PROBLEM
The line containing "Image resolution: width=1920" and every line after it, through the last line of the records, are to be transcribed exactly, and nothing else.

Collected data
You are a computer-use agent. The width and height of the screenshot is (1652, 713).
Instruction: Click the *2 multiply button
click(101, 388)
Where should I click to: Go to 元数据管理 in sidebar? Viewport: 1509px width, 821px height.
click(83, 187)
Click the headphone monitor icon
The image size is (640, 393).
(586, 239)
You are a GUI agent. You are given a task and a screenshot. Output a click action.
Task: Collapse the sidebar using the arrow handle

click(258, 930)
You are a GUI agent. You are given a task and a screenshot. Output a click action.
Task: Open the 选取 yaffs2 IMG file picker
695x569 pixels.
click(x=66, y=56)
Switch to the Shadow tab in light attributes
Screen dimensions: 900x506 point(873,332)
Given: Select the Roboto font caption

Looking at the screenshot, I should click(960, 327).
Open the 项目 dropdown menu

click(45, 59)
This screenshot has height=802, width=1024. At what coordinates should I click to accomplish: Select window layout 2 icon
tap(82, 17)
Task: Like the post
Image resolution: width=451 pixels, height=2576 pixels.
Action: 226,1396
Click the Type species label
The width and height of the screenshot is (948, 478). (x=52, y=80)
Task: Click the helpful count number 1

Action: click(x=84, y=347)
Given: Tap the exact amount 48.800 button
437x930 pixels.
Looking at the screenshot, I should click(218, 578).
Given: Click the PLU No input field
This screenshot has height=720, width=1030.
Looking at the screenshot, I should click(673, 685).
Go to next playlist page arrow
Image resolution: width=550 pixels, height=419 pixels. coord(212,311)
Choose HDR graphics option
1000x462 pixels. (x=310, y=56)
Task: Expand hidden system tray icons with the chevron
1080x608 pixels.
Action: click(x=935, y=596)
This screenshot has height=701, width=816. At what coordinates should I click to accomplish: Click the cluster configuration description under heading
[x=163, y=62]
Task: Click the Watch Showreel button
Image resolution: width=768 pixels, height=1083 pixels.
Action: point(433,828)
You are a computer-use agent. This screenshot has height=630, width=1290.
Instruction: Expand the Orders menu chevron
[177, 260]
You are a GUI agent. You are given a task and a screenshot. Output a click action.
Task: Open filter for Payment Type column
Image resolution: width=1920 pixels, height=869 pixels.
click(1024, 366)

TASK OUTPUT
Image resolution: width=1920 pixels, height=869 pixels.
click(1024, 366)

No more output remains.